## Begin EXCERPT PROVIDED

Allow users to pass a function to add extra columns to `to_pandas` output

PySport / kloppy

kloppy: standardizing soccer tracking- and event data

https://kloppy.pysport.org

BSD 3-Clause "New" or "Revised" License

356 stars 56 forks source link

Allow users to pass a function to add extra columns to `to_pandas` output #29

Closed rjtavares closed 4 years ago

rjtavares commented 4 years ago

My use case: using Statsbomb data, I wanted to know which player was pressured in each pressure events.

To solve that I used a custom _record_converter when I called to_pandas, similar to _event_to_pandas_row_converter but with an extra line in the row dict:

first_related_event = event.raw_event['related_events'][0] if 'related_events' in event.raw_event else None,

It worked perfectly (I then joined by the event_id to get the player id from the related event).

The ideal solution would be to allow custom functions to build extra columns to the DataFrame. Something like this:

get_related_event = lambda x: x.raw_event['related_events'][0] if 'related_events' in x.raw_event else None
to_pandas(dataset, custom_fields={'first_related_event': get_related_event})

Would this make sense?

koenvo commented 4 years ago

Yes that makes sense! I was thinking the record to pandas function could be exposes so it’s easier to do composition, but that makes it harder to use.

Better to do that “magic” hidden for the end user.

Could you create a pull request for this?

rjtavares commented 4 years ago

Yes, I'll try.

What you want the argument to be called (I don't love custom_fields)?

koenvo commented 4 years ago

I would probably go for “additional_columns”, or “custom_columns”. And it might be useful to let it also accept scalar values in case someone would like to add static data - like match id.

rjtavares commented 4 years ago

Alright, so I think I got it working, but I can't run the tests successfully (although I can't run the tests on the master either, I don't think I broke anything).

## End EXCERPT PROVIDED
## Begin RECORD EXCERPTS

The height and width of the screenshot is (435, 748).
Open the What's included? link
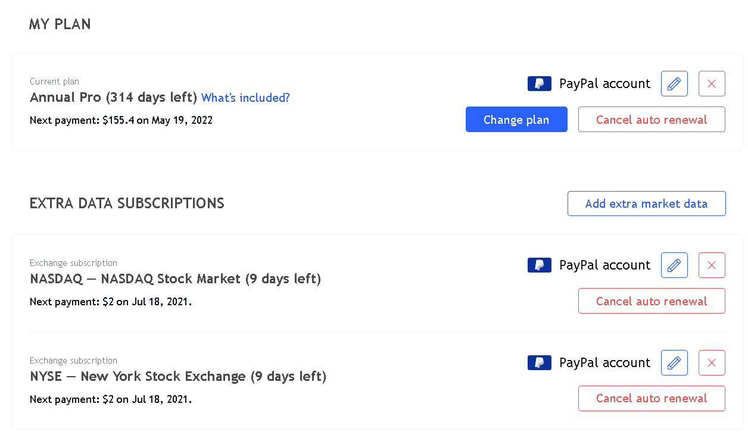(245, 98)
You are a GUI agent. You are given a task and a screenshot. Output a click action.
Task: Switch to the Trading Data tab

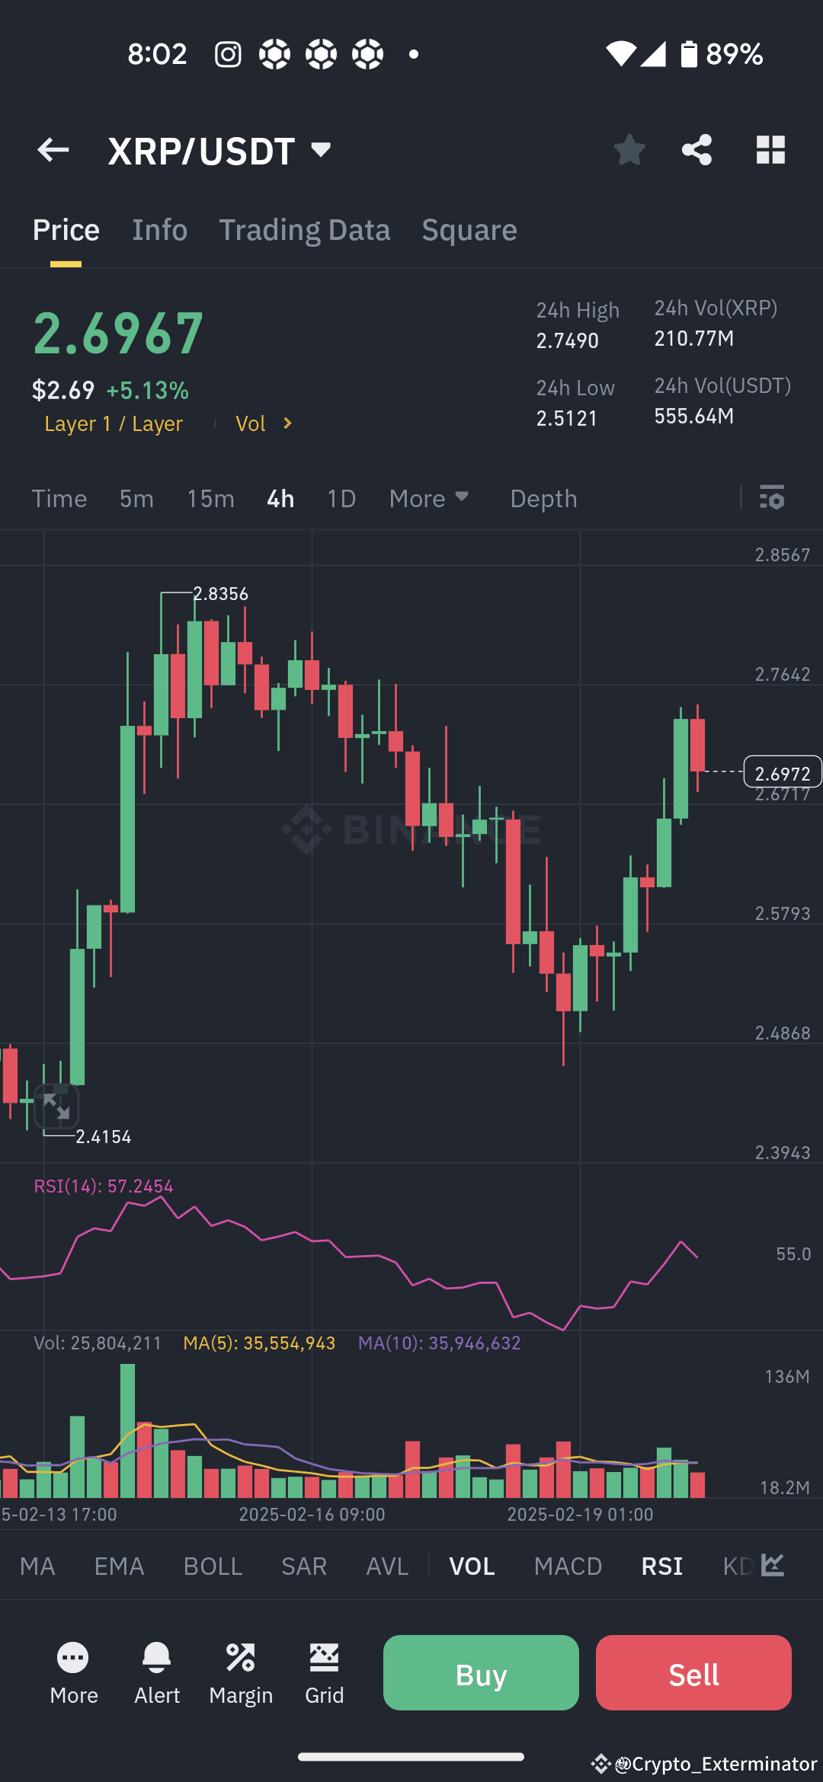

## End RECORD EXCERPTS
## Begin RECORD EXCERPTS

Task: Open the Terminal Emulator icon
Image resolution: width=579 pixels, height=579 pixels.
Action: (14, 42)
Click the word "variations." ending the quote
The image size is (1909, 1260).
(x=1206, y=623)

## End RECORD EXCERPTS

WHAT YOU WILL DO:
**1)** In the kloppy issue thread, copy the passage starting with "I would probably" and going on through "I broke anything).", swapping "match id" for "season id".
**2)** In the kloppy issue thread, which two argument names does koenvo suggest in place of custom_fields?
**3)** Go on with the kloppy issue thread from where it stops.
None of these tasks involve the listing.

RESULTS OF THE TASKS:
**1)**
I would probably go for “additional_columns”, or “custom_columns”. And it might be useful to let it also accept scalar values in case someone would like to add static data - like season id.

rjtavares commented 4 years ago

Alright, so I think I got it working, but I can't run the tests successfully (although I can't run the tests on the master either, I don't think I broke anything).

**2)** "additional_columns" or "custom_columns"

**3)**
Are there any problems with the tests?

You can check my changes here

This runs as expected:

dataset = datasets.load("statsbomb")
get_first_related_event = lambda x: x.raw_event['related_events'][0] if 'related_events' in x.raw_event else None
to_pandas(dataset, additional_columns={'related_event': get_first_related_event, 'match': 'test1'})

dataset = datasets.load("metrica_tracking", options={"sample_rate": 1.0 / 12, "limit": 10})
to_pandas(dataset, additional_columns={'attacking_direction': lambda x: dataset.frames[0].period.attacking_direction.value, 'match': 'game1'})

koenvo commented 4 years ago

Thanks for the Pull request!

Do you get any error message when you try to run the tests? When you run "pytest" in the root it should be able to run all tests.

Some feedback on the code: [edit]i did a double check[/edit] What do you think of something like? This keeps 1) the interface of both _frame_to_pandas_row_converter and _event_to_pandas_row_converter untouched 2) makes it possible to pass _record_converter and additional_columns.


    def generic_record_converter(record: Union[Frame, Event]):
        row = _record_converter(record)
        if additional_columns:
            for k, v in additional_columns.items():
            if callable(v):
                value = v(record)
            else:
                value = v
            row.update({k: value})  

        return row

    return pd.DataFrame.from_records(map(generic_record_converter, dataset.records))

rjtavares commented 4 years ago

The error I get when running the tests:

====================================================== FAILURES =======================================================
________________________________________ TestOpta.test_correct_deserialization ________________________________________

self = <kloppy.tests.test_opta.TestOpta object at 0x000001B6FFA6DF48>

    def test_correct_deserialization(self):
        base_dir = os.path.dirname(__file__)

        serializer = OptaSerializer()

        with open(f"{base_dir}/files/opta_f24.xml", "rb") as f24_data, open(
            f"{base_dir}/files/opta_f7.xml", "rb"
        ) as f7_data:

            dataset = serializer.deserialize(
                inputs={"f24_data": f24_data, "f7_data": f7_data}
            )

        assert len(dataset.events) == 17
        assert len(dataset.periods) == 2
        assert dataset.orientation == Orientation.ACTION_EXECUTING_TEAM
>       assert dataset.periods[0] == Period(
            id=1,
            start_timestamp=1537707733.608,
            end_timestamp=1537710501.222,
            attacking_direction=AttackingDirection.NOT_SET,
        )
E       AssertionError: assert Period(id=1, ...T: 'not-set'>) == Period(id=1, ...T: 'not-set'>)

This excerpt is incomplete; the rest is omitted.